Snow on oak trees

I wrote today’s journal pages after dark, after finishing the day’s assortment of teaching tasks and teaching prep. During the school year, so much of my time and energy is focused on teaching–on my students’ writing–I sometimes wonder how I can ever manage to find the time, energy, and inspiration to devote to my own.

Snowblown

Ann Patchett references this reality in the introduction to her collection of nonfiction essays, This Is the Story of a Happy Marriage, which I finished reading last week. Writing, Patchett observes, is a challenging career because you typically have to do something else to support yourself while doing it: like music or acting or other arts, in most cases writing requires you to have a day job. Patchett explains that when she started out as a young and aspiring writer, she tried to support herself through the two things she knew how to do–teaching and waitressing–but neither one left her enough energy to write: teaching was too intellectually exhausting, and waitressing was too physically exhausting.

Snowy bench

For Patchett, there was a third option–writing freelance articles for magazines, which is what she did for years before experiencing commercial success as a novelist.
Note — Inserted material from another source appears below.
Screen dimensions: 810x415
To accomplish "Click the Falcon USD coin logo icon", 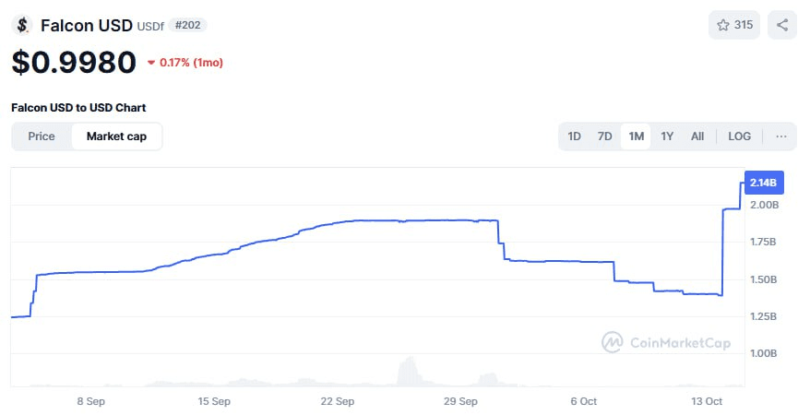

But freelancing strikes me as being just as exhausting as either teaching or waiting tables: in addition to the effort and concentration required to research and write articles for Seventeen, Gourmet, or any of the other magazines Patchett contributed to, there is with freelancing the constant contingency of contract work. Writing is itself exhausting enough, and even more draining is the question of who will buy your next article, when exactly they will pay for it, and what you will do in the meantime, while the bills pile up without your next paycheck being anywhere in sight.

Frosted

I am, in other words, too risk-averse to thrive as a freelancer, as Ann Patchett did: I would spend too much time and mental energy fretting over clients and contracts and the need to drum up business. One benefit of teaching at the college level, after all, is the fact that the college is responsible for recruiting your “customers.” But Patchett is spot-on when she notes the intellectual demands of teaching. Although there are presumably instructors out there who merely put in the hours, collect their pay, and don’t give much of a damn whether their students learn anything in their classes, I am (for better or worse) an instructor who does give a damn, my day-job at times threatening to subsume every last ounce of my energy and attention.

Snowy seats

So how do you manage to have a creative life when your day-job consists of nurturing the intellectual lives of dozens of students, with all those lessons to plan and all those papers to grade? The short, honest answer is “I have no idea.” But part of me suspects that maintaining one’s own creative life is essential to good, quality teaching, that if your own intellectual fire isn’t kindled, you’ll never spark a fire in anyone else. When I turn off my laptop at the end of a long grading day in order to read anything other than my students, papers, I’d like to think I’m doing so for my students’ sake as much as my own.